Many are critical of feminisms’ new found popularity and I understand their scepticism. There’s a belief that individuals are identifying as feminists for a few days a year but not really appreciating the struggle many face on a daily basis, forgetting about the movement for 364 days of the year.
But feminism is engaging a whole new audience of young people. It’s important to give individual’s the chance to open their minds and their hearts and see what they have previously over looked, lets try to keep any scepticism to a minimal, at least for a little while.
So is International Women’s Day important?
To answer this question I enlisted the help of a number of the inspiring women in my life. I think the above video captures the importance of acknowledging International Women’s Day.
I asked Dr Irene A Reid, a sport sociology lecturer and my former postgraduate supervisor, from the University of Stirling, why International Women’s Day is important to her. Her answer resounded with me and I would like to share part of it with you:
“I’ve grown into being more self-confident, more self-assured as a woman with a voice, with something to say and who can do something that might contribute to bringing about change for others. I recognise not only that I have the right to ‘march’ on IWD, but I have a responsibility to do so. For there are millions of women and girls around the world, in my own country, and in my local community, who don’t have the confidence to do so, who don’t have the right or the opportunity to do so to march, to make their voice heard.

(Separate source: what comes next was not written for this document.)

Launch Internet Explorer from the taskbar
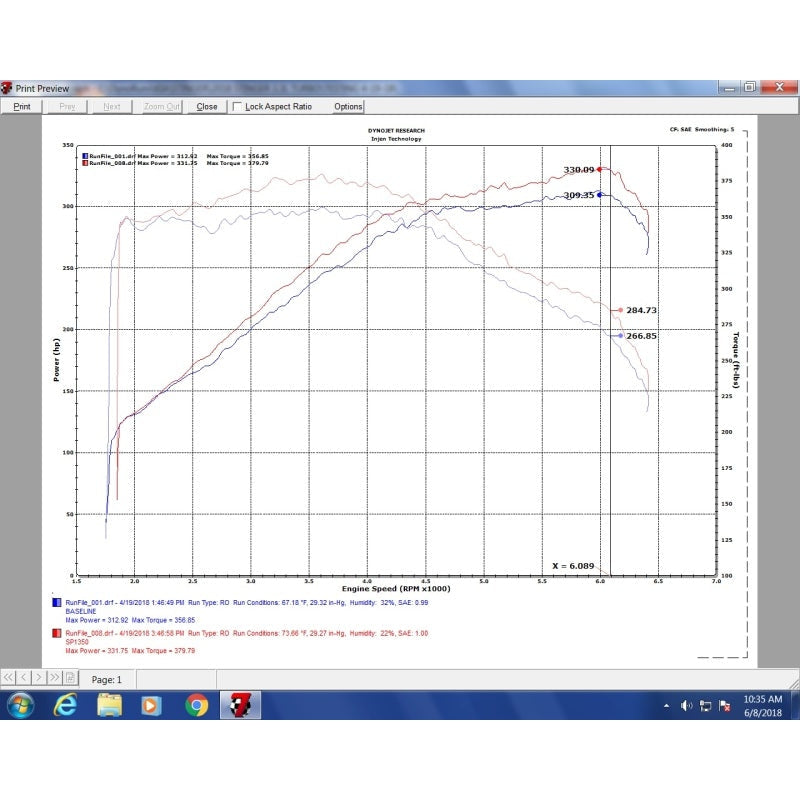Image resolution: width=800 pixels, height=800 pixels. coord(66,705)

International Women’s Day is a chance to acknowledge and celebrate women their achievements and their aspirations; it remembers the road women have travelled, and exposes the challenges for different women and girls in diverse communities. Why do I ‘march’ now? IWD is a marker of my journey throughout the year to be more engaged with the spirit, and the praxis, of womanhood.”
We should march for each other no matter where in the world we come from. To me this seems pretty simple.

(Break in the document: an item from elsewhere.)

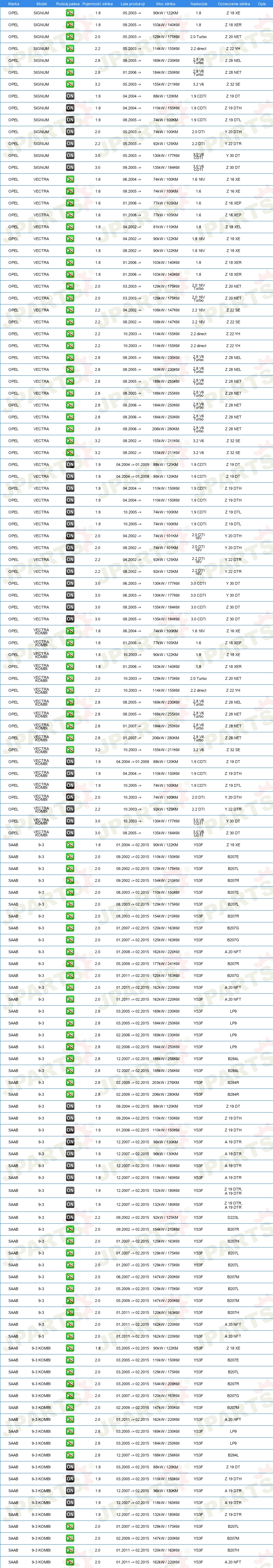Click the Nadwozie column header
Viewport: 273px width, 1568px height.
tap(198, 3)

Are marches going to make a difference?
My motivation for writing this post and making the above video came from being asked what the point of women’s marches were. Quite simply I answered that it was about creating a community of support for each other, fighting against the injustice we see in the world. Will my little sign in the middle of a crowd change the world? Will my video cause a global cascade of change, leading to equality for everyone on this planet? Of course not, but I can’t sit back, we can’t sit back.
Why is a women in the refugee camp in Nauru (an island off the coast of Australia) denied treatment and medical care for a lump that was found to be growing in her breast? Is it due to the colour of her skin? Her faith? Because she is being punished for fleeing a war zone? This women’s story is harrowing and received a fair amount of media attention back in summer 2016. As I read through the articles I couldn’t find what happened to her. If anyone knows the answer please let me know.
Women’s marches are important because women’s rights are important. A group of voices CAN make a difference. You only need to look at the recent LOVE ARMY FOR SOMALIA
#turkishairlineshelpsomalia to see how campaigning for something you believe in can spark a movement.